Il disegno di legge in questione meriterebbe un approfondimento su tutte le novità che il governo Renzi desidera apportare al sistema educativo italiano; in questa sede, tuttavia, si vuole focalizzare l'attenzione su un punto chiave che non può e non deve, alla luce dell'opinione di chi scrive, passare in secondo piano.

L'elemento a cui si fa riferimento è quello della valutazione delle performance degli insegnanti e, più in generale, della singola scuola, fattore, questo, che risulta di estrema importanza, giacchè rappresenta un parametro fondamentale sotto molteplici aspetti (assegnazione di fondi all'istituto e premi per i dirigenti scolastici, tanto per citarne alcuni).

Risulta necessario premettere che l'idea di tenere in considerazione le prestazioni delle singole scuole non è assolutamente nuova; da molto tempo infatti il ministero dell'istruzione cerca di monitorare queste facendo sostenere agli alunni delle varie classi, una volta all'anno, i celeberrimi test INVALSI, divenuti famosi più per le criticità riscontrate che per loro concreta utilità.

L'esperienza appena menzionata rappresenta un ottimo punto di partenza per poter discutere dei metodi di valutazione attraverso i quali il governo, anche con la buona scuola, desidera pesare il lavoro dei docenti e l'organizzazione dei singoli istituti.

Non ci si può non domandare, infatti, quale sia l'unità di misura utilizzata per valutare l'efficienza di una scuola.

A differenza di un'impresa o di un'industria, dove è possibile comprendere le performance attraverso, ad esempio, il fatturato o la quantità e la qualità dei pezzi prodotti, in una scuola non si possono valutare il percorso formativo intrapreso da un giovane ed il bagaglio culturale acquisito da questi, nel corso degli anni, anche attraverso l'aiuto dei docenti.

Ciò risulta ancora più vero se ci si trova in contesti sociali difficili, dove chi decide di abbracciare l'ideale e la missione dell'insegnamento deve necessariamente confrontarsi con problemi di non facile soluzione, come le questioni familiari dei propri alunni o l'influenza su questi della parte marcia di tali ambienti.

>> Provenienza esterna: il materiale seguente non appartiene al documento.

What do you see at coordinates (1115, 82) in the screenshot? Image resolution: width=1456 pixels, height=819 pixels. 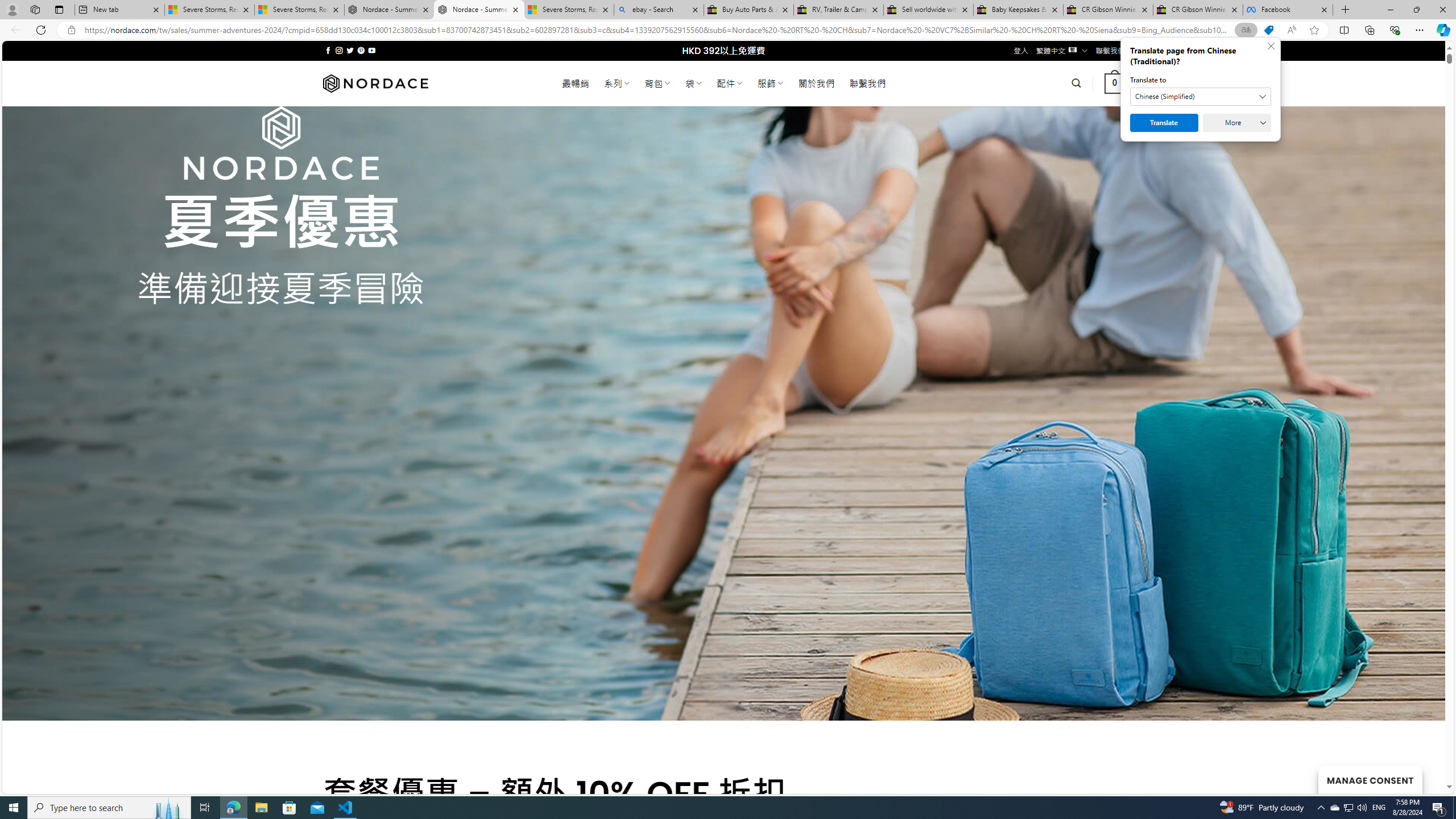 I see `' 0 '` at bounding box center [1115, 82].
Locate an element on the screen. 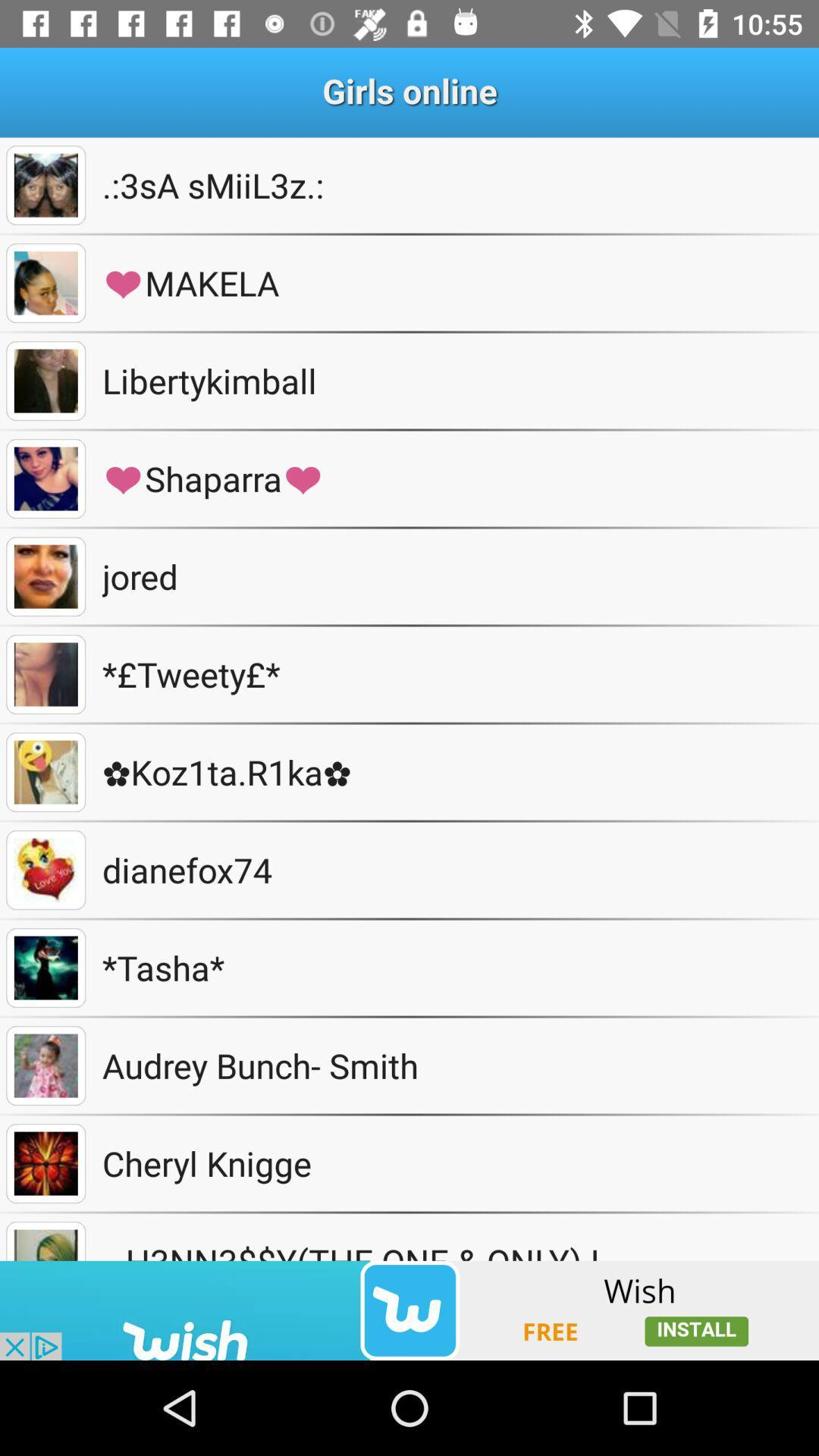 The height and width of the screenshot is (1456, 819). whats app page is located at coordinates (45, 283).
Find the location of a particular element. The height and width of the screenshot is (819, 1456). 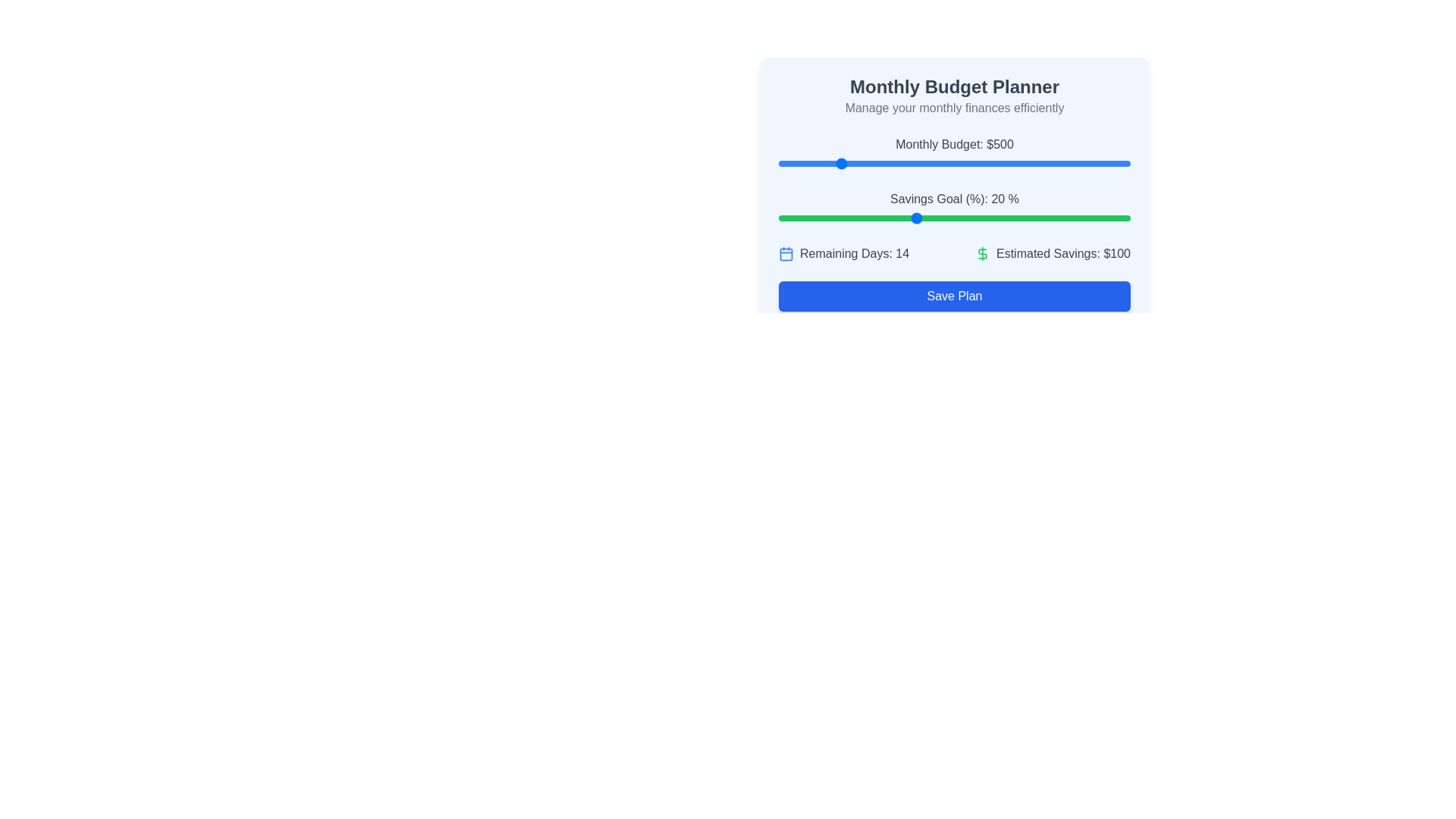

Lascia perplessi, inoltre, anche il desiderio di voler constatare mediante controlli della durata di pochi giorni il "valore" (le virgolette sono necessarie) dell'opera dei docenti sui loro studenti che, nella maggioranza dei casi, è durato anni.

Quanto scritto non implica assolutamente che non debbano esserci controlli sull'operato di dirigenti scolastici e degli insegnanti. Le considerazioni presentate vogliono semplicemente rappresentare un invito a riflettere sulla reale utilità del sistema attraverso cui si giudica (e si giudicherà) il lavoro delle singole scuole.

Non si può prescindere dall'istruzione, giacchè la fortuna delle future generazioni poggia indiscutibilmente anche su questa. Tale constatazione verrà presa seriemanete da chi di dovere? Solo col tempo si potrà avere una risposta.